As Professor Robert C. Newmon has said, “By transferring the Gospel story to another world, where humans are not the only rational beings, where animals can talk and the various figures of classical and northern mythology have real existence, Lewis allows us to see things from a different angle. Here God is the unseen emperor over the sea, and the lion Aslan is his son and the Christ-figure of Narnia. This transfer to another world also allows Lewis to use some of the figures and symbols of the Bible as hints for his readers, just as Jesus does in His parables. So Jesus, the Lion of the tribe of Judah, becomes the Lion of Narnia.”

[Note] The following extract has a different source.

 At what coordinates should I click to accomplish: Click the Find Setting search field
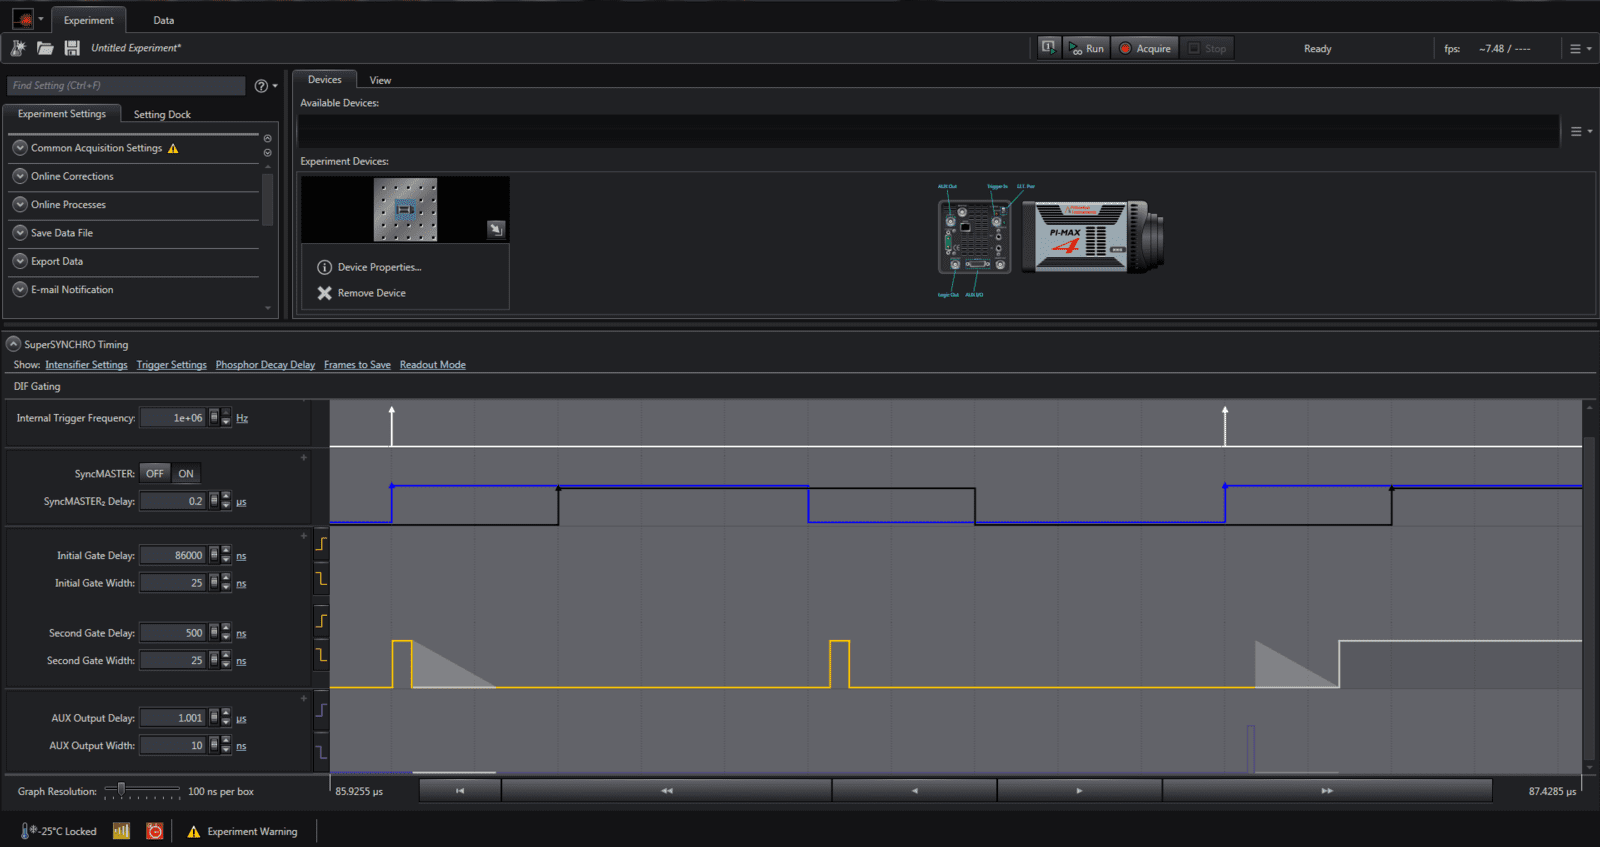point(126,86)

The Narnia characters are memorable and fully developed. They face real dilemmas and help us understand the nature of good and evil. The Narnia stories do not in any way replace the biblical narrative. It simply predisposes children toward the biblical stories. Except for certain families who only delay the inevitable, children and young people eventually will be exposed to fiction stories. Kids are going to want to read and hear stories outside the Bible, so what kind will they pick?

The fairy tale is a popular genre and children, in general, are going to pursue one of the available options. Will they choose anti-Christian literature, like the Golden Compass? Or how about Harry Potter? These two newer series are wildly popular and are not amoral. The writers are not seeking to smuggle in Christian theology into the stories, like Lewis. Christian parents would do well to steer their children toward a class in the Narnia series. In choosing fiction, parents should pick ones that favor the biblical worldview, as does Lewis.

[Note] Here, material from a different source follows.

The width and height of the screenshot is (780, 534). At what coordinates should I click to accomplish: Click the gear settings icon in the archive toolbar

To the opposition: A distinction with a difference

The Bible very clearly prohibits the use of magic, especially divination (see Deut. 18 and Exodus 22). Why, then, would Christians be okay with the Narnia series, which has magic in it?

The key distinction is real magic versus make-believe magic. Lewis, in creating Narnia, has invented another realm that operates in a different temporal scheme. In other words, when Peter, Susan, Edmund and Lucy are transported from England to Narnia, the realities in which they operate change. The children (and adults) reading them are also whisked away to another time and place.

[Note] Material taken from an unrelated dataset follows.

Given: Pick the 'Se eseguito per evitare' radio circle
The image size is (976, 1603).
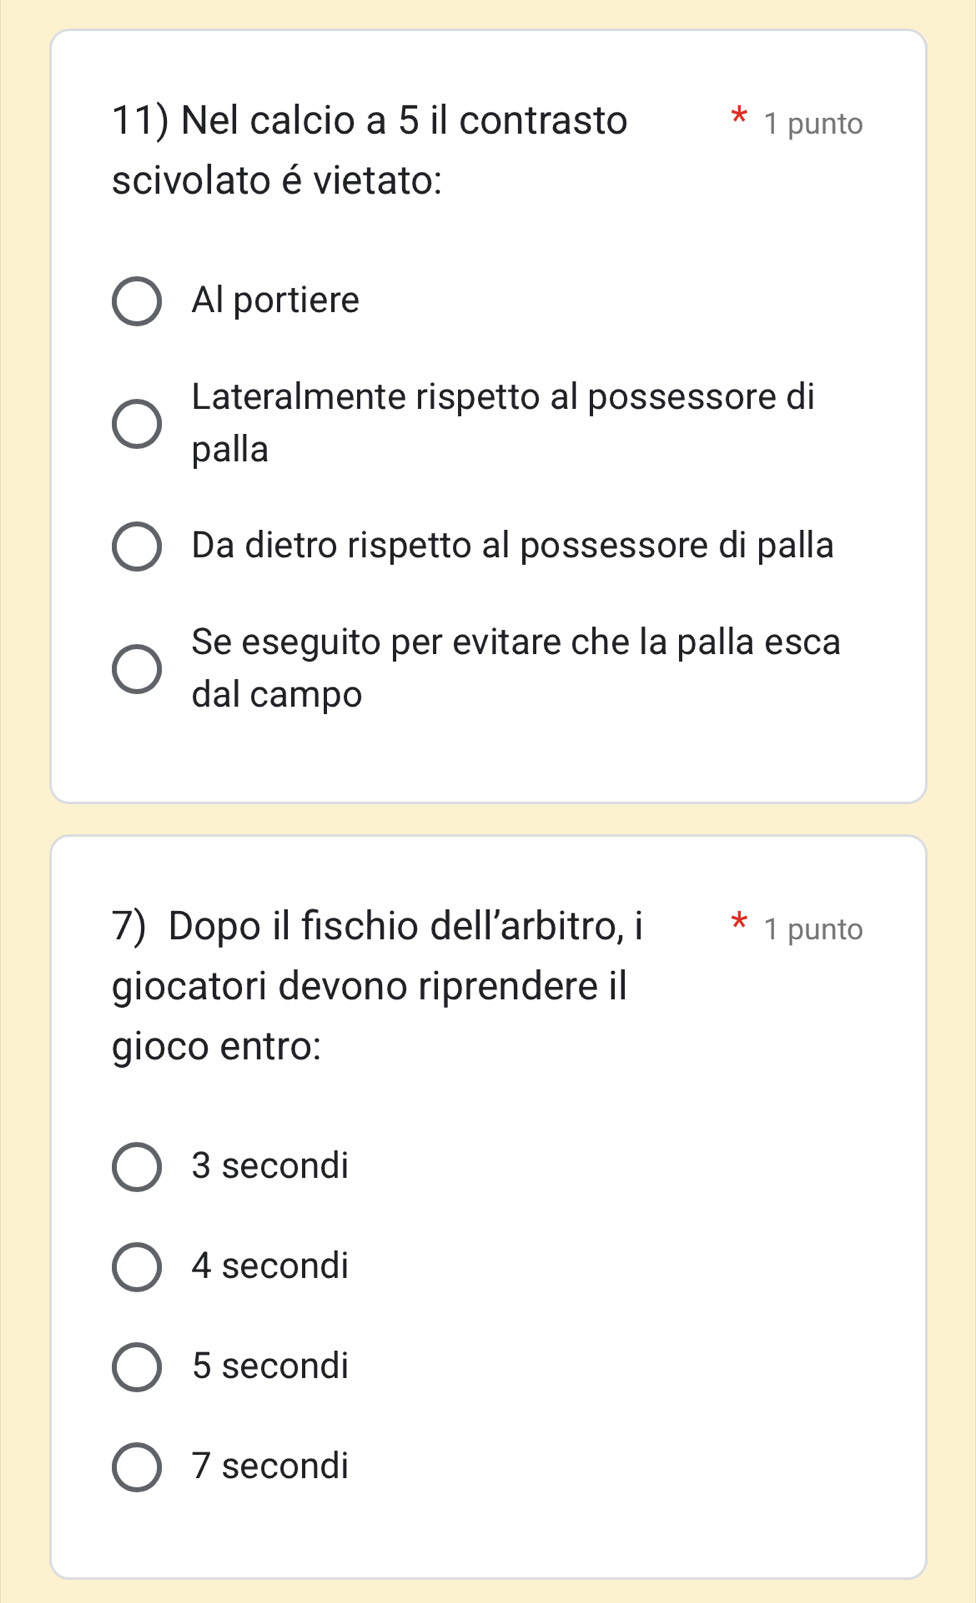Looking at the screenshot, I should (136, 669).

Yet even in Narnia, the biblical understanding of magic is underscored. Those who use magic for evil intent (the White Witch in The Lion, the Witch and the Wardrobe, and the Magician in The Magician’s Nephew) are the bad guys and looked down on for doing so. Even when the good guys (such as Lucy in The Voyage of the Dawn Treader) who dabble in magic to manipulate for their own gain, they are rebuked by Aslan.

In the opening scene of The Silver Chair, the boy Eustace wants to go back to Narnia where he had previously been. He wonders if they could use magic to get there. Notice the dialogue between him and Jill, who also wants to go there by using magic:

“You mean we might draw a circle on the ground – and write in queer letters in it – and stand inside it – and recite charms and spells?”

“Well,” said Eustace after he had thought hard for a bit. “I believe that was the sort of thing I was thinking of, though I never did it. But now that it comes to the point, I’ve an idea that all those circles and things are rather rot. I don’t think [Aslan] would like them. It would look as if we thought we could make him do things. But really, we can only ask him.”

Magic in Narnia not something to master like at Hogwarts School of Witchcraft and Wizardry. Quite the opposite. Magic is something to be feared and learn to make you more obedient to the Divine. Moreover, Lewis goes out of his way in book one of the Narnia series to explain that magical powers of Narnia are not available on earth.

While a committed fundamentalist never will fully embrace the Narnia series, he or she at least owes Lewis fans the dignity of not lumping his works in with secular fantasy literature.

In summary, C.S. Lewis’ Chronicles of Narnia are the best available writings of that genre and have helped millions of Christians (including the writer of this post) to better understand the grace and power and salvation offered only by Christ. May the series continue its popularity for many centuries to come.